Taking a page out of the marketing handbook of Los Angeles Angels baseball team owner Arte Moreno, the Breeders’ Cup has left the name Arcadia off the logo for this year’s two-day event at Santa Anita Park Nov. 2-3.
Updated 8 a.m. Wednesday, Feb. 1: For that matter, there’s not even any mention of Santa Anita on the primary new logo, though there is an alternate logo that says Santa Anita instead of Los Angeles.
Like Moreno, who changed the name of the Anaheim Angels to the bigger and more advertiser-friendly Los Angeles Angels (of Anaheim) — for which he took a lot of ribbing, Los Angeles is now the only city noted on the Breeders’ Cup logo unveiled this week, with searchlights in the background evoking the glitz of Hollywood.
According to the announcement, “the logo captures the prestige of the Breeders’ Cup with the Hollywood esteem of Los Angeles.”
I suppose this was to be expected when the press conference announcing the decision to stage this year’s Breeders’ Cup at Santa Anita was held last year at a hotel in downtown Los Angeles, with L.A. Mayor Villaraigosa being given the primary spotlight.
Both Santa Anita and Breeders’ Cup are targeting a much broader range of customers these days from much further away than the San Gabriel Valley. Ironically, Santa Anita has been advertising its current meet on the electronic billboard at Angel Stadium near the 57 freeway in Anaheim.
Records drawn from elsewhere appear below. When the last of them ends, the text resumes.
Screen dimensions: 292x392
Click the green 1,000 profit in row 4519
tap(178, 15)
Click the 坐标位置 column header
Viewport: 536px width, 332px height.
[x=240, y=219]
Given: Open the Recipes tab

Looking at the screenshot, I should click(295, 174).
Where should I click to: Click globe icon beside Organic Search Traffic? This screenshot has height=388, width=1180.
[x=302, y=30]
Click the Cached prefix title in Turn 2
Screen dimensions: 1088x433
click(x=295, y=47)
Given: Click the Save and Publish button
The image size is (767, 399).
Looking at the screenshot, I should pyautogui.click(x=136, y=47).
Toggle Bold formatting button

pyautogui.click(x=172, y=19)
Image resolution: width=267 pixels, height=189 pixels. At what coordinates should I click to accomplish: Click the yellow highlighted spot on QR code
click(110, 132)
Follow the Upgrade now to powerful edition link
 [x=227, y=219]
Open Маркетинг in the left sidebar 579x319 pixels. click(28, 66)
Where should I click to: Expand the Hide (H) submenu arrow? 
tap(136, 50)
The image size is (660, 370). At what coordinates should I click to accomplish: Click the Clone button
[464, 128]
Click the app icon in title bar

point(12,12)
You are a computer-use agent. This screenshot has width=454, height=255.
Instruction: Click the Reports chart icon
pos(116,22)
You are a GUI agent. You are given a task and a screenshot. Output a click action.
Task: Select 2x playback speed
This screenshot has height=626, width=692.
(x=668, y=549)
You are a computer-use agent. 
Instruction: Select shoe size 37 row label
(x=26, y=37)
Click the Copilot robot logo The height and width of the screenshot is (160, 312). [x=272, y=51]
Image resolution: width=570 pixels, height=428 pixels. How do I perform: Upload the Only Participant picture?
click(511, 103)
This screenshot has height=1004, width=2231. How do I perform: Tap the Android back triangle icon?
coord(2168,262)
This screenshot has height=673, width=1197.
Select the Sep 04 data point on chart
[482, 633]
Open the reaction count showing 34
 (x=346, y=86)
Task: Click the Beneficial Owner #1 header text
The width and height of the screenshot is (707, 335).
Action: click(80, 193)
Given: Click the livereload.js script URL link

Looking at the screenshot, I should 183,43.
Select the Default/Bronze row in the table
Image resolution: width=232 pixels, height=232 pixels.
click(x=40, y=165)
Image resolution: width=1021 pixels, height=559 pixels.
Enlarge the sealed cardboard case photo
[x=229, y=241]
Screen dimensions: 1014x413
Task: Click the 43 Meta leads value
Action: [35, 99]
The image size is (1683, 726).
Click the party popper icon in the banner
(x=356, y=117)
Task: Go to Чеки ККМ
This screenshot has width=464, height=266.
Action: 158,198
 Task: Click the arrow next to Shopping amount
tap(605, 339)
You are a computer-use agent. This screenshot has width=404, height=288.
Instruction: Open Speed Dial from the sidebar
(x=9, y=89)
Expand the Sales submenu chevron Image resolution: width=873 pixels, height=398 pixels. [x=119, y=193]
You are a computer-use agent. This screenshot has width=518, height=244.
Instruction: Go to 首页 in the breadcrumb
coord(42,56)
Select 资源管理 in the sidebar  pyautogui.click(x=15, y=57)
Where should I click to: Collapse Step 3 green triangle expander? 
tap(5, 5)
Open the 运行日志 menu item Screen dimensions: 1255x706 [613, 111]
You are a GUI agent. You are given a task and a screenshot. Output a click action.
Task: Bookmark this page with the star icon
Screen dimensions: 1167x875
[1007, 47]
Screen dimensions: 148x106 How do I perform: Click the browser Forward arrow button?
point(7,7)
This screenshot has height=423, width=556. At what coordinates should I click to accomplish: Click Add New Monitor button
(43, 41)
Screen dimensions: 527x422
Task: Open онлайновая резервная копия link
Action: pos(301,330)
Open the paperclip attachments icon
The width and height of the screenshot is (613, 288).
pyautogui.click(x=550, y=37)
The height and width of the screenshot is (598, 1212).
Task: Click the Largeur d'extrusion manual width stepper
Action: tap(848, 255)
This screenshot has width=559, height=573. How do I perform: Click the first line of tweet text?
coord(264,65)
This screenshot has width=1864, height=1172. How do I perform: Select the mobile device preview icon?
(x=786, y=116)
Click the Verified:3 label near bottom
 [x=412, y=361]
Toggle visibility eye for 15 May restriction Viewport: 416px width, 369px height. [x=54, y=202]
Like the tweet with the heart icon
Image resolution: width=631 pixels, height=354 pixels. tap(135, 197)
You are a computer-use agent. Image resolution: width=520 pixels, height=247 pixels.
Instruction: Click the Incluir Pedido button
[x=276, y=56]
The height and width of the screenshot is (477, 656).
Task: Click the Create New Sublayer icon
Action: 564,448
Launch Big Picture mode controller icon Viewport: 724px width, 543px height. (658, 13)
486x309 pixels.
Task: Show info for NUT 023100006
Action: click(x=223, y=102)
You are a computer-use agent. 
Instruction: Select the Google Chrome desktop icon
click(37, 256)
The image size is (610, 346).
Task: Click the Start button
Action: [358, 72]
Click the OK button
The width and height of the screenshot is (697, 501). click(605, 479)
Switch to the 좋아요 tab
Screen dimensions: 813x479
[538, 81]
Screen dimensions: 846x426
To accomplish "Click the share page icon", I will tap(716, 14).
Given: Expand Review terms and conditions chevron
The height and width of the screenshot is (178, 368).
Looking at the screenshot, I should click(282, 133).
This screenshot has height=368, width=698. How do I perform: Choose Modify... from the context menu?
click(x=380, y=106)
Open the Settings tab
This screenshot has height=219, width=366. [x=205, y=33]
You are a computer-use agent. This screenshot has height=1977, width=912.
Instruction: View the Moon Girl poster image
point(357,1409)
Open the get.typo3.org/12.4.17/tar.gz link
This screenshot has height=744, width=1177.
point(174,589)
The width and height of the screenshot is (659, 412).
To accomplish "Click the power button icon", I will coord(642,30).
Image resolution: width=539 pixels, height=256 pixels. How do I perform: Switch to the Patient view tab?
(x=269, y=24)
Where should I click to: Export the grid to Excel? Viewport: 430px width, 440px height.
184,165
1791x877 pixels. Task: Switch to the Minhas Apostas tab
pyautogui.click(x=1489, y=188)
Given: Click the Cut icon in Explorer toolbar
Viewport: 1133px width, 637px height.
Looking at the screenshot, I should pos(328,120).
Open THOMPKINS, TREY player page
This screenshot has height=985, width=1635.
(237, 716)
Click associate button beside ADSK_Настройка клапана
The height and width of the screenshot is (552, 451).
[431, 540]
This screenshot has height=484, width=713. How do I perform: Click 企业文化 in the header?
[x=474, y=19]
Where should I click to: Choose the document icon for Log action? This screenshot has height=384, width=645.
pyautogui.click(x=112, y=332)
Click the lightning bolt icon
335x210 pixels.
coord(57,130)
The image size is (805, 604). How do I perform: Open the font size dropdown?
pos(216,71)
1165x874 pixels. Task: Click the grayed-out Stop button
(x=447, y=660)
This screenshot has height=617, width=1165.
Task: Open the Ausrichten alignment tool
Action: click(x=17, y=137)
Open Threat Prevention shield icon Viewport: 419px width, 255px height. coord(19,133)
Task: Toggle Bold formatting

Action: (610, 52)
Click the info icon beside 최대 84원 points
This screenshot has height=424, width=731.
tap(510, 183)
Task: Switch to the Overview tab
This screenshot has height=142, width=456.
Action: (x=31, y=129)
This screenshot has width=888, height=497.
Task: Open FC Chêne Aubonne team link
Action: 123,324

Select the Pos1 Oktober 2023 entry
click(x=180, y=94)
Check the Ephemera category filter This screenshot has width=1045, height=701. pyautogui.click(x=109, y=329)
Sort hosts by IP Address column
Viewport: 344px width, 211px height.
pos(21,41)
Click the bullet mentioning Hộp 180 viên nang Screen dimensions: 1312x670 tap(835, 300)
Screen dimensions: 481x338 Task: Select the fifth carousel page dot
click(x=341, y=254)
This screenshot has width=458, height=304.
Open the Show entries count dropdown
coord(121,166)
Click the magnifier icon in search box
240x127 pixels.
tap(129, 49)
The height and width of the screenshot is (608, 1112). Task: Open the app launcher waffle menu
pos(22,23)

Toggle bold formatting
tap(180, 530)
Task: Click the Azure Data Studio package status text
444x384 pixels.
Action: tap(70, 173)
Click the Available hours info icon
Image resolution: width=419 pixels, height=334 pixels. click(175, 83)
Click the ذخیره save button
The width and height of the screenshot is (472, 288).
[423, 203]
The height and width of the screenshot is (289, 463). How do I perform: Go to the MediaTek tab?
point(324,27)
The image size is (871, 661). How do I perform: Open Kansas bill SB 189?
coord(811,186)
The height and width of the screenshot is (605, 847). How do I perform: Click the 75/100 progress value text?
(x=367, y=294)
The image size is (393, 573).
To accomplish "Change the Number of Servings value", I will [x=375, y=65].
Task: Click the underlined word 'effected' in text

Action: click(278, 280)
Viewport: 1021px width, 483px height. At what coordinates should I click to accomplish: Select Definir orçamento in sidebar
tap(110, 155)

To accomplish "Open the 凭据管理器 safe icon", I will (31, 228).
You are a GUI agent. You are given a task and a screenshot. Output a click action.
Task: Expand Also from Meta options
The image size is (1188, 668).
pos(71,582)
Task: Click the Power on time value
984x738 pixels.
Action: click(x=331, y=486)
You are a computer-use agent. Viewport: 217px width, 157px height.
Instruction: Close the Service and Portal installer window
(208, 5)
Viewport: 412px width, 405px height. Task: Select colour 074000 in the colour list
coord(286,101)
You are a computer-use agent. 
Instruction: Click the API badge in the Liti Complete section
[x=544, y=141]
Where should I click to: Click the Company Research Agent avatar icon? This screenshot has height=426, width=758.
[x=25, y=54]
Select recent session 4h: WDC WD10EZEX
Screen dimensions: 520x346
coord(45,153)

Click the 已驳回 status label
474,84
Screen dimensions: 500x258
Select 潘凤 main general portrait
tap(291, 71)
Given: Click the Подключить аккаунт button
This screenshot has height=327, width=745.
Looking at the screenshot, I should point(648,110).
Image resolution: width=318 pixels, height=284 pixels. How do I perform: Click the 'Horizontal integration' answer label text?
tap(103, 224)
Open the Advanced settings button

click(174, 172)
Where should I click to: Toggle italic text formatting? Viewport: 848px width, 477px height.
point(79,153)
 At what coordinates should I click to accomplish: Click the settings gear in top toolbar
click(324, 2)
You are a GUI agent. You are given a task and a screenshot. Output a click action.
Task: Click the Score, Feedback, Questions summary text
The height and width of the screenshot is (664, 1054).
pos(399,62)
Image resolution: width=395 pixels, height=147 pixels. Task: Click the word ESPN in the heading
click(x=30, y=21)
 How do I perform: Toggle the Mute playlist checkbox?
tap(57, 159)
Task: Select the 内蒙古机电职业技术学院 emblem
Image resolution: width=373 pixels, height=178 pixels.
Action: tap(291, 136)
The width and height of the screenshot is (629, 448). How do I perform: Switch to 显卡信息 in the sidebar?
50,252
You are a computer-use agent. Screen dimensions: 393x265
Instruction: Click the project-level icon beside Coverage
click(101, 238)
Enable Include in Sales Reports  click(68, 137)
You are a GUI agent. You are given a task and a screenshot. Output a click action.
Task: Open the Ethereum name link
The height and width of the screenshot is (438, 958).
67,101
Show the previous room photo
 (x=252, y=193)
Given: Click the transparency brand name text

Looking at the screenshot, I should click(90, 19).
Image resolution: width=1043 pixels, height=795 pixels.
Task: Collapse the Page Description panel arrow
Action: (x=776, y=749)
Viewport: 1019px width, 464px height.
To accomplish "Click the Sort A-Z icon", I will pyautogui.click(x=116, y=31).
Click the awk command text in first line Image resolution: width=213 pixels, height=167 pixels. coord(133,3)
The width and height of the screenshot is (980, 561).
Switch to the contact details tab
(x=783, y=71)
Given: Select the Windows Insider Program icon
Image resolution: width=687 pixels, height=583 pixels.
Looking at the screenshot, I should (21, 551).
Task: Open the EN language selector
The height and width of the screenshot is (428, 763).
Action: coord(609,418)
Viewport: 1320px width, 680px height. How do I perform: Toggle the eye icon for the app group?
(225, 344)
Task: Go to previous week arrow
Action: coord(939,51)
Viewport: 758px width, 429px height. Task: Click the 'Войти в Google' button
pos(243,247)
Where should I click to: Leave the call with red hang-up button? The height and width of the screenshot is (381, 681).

More curious is not having Santa Anita mentioned on every version of the logo, since the track is considered one of the finest in the world.
The 29th running of the Breeders’ Cup World Championships will mark the sixth time that Santa Anita will host the event, returning for the first time since back-to-back years in 2008 and 2009. Total purses for the two-day event are more than $25 million.
Tickets for this year’s event are scheduled to go on sale to the general public in early June. Fans may register today at www.breederscup.com/tickets to receive a special pre-sale ticket offer in late May which will allow them to purchase tickets before they go on sale to the general public.